Work to complete :: In the data below, which lines hold "section"? Copy every one.

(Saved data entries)
:::::

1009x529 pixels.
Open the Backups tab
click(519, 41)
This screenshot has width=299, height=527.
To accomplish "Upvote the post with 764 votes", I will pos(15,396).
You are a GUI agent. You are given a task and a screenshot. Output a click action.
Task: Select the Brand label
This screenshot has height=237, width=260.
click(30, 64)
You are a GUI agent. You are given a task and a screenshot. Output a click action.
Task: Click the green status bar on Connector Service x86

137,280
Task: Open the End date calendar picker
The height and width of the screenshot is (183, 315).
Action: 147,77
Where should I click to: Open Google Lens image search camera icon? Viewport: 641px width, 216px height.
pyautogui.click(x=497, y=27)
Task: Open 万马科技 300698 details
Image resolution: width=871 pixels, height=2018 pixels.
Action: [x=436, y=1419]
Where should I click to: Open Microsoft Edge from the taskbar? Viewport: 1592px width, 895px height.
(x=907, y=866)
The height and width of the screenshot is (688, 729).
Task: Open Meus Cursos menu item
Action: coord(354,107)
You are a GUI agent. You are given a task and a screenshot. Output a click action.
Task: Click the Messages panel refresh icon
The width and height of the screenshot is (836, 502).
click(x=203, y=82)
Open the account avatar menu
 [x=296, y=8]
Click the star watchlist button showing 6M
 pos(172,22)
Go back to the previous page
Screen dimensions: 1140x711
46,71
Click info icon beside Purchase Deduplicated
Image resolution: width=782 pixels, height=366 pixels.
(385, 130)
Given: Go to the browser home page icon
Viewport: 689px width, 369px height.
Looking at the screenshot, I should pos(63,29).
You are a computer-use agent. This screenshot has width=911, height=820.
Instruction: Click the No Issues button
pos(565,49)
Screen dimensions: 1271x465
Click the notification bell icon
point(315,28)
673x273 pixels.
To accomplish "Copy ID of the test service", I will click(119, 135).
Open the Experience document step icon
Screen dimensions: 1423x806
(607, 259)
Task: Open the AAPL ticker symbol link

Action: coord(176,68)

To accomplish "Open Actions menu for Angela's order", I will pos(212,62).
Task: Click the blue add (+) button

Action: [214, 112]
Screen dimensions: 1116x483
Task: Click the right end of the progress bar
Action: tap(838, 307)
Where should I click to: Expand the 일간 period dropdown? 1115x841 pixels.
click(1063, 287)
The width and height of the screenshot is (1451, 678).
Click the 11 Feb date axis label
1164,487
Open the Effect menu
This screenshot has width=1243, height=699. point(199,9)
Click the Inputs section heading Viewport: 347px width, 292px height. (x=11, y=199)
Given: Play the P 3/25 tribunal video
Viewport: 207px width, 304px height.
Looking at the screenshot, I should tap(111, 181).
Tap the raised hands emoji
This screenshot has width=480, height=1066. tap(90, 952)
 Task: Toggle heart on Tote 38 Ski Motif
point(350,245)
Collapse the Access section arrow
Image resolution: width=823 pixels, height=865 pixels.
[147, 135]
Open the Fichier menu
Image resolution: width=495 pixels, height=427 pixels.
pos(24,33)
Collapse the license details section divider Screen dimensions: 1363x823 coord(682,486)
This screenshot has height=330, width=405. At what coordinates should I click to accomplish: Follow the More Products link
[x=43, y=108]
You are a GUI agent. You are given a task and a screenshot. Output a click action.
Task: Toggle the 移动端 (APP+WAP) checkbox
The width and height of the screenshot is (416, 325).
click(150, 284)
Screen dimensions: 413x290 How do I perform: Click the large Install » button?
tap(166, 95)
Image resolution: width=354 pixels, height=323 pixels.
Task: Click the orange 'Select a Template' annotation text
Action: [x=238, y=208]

:::::

Exercise answer ::
Click the Inputs section heading Viewport: 347px width, 292px height. (x=11, y=199)
Collapse the Access section arrow
Collapse the license details section divider Screen dimensions: 1363x823 coord(682,486)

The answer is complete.